The global seaweed market is expanding at roughly 10% annually, with growing applications in biostimulants, feed additives, and novel materials. Africa has the capacity to supply those markets, but not without better information on what's actually happening on the ground.

Early Signals From Our Work

We already have parts of that picture. Our policy gap analysis for The Nature Conservancy in Tanzania and Kenya provided direct insight into structural challenges: seed supply constraints, processing bottlenecks, and the disconnect between local farming realities and international buyer requirements. That work confirmed what the signals suggest: investor and buyer interest in East African seaweed currently outpaces the available data.

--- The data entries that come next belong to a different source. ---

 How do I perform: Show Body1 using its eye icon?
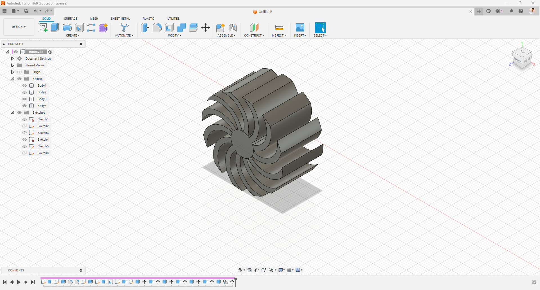point(24,86)
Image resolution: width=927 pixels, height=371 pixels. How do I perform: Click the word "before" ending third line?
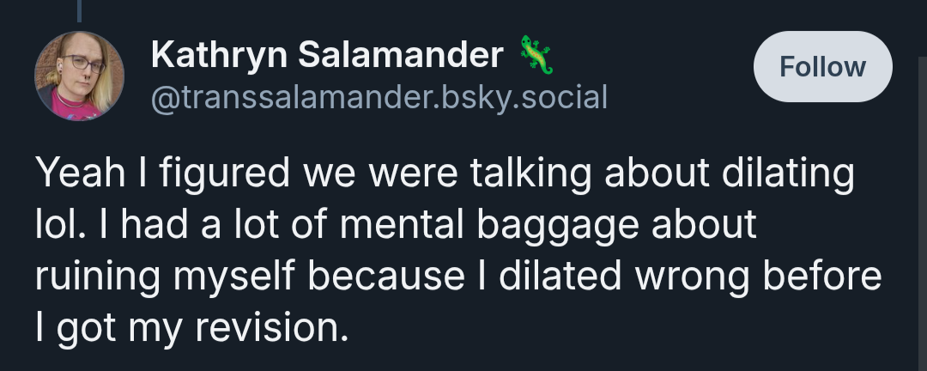tap(822, 276)
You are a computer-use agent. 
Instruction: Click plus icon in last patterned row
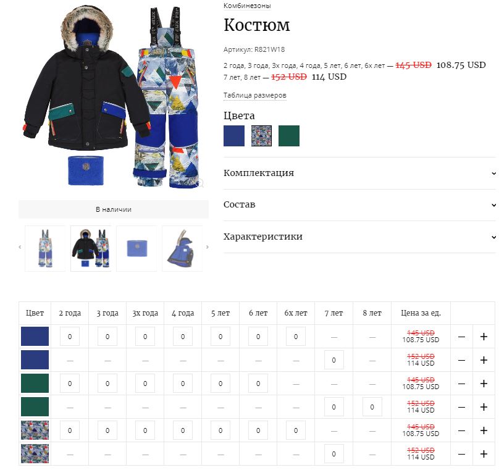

Our Women in Ocean Food Africa studio, which ran in Dar es Salaam in April, brought together 11 women-led ventures from across Sub-Saharan Africa, including seaweed-focused enterprises developing value-added food products and processing technologies, showcasing the commercial traction and entrepreneurial energy already building in the sector.

Africa's seaweed sector is further ahead than most capital markets assume. What it needs now is the data infrastructure to attract and inform the investment it merits. 

We're actively developing the Seaweed Insights Africa platform and looking for partners who want to help map and tap into the commercial potential of Africa's seaweed sector. If that's you, we'd like to hear from you. Contact us here.

By Nitzan Unger, Hatch Blue - [June 2026]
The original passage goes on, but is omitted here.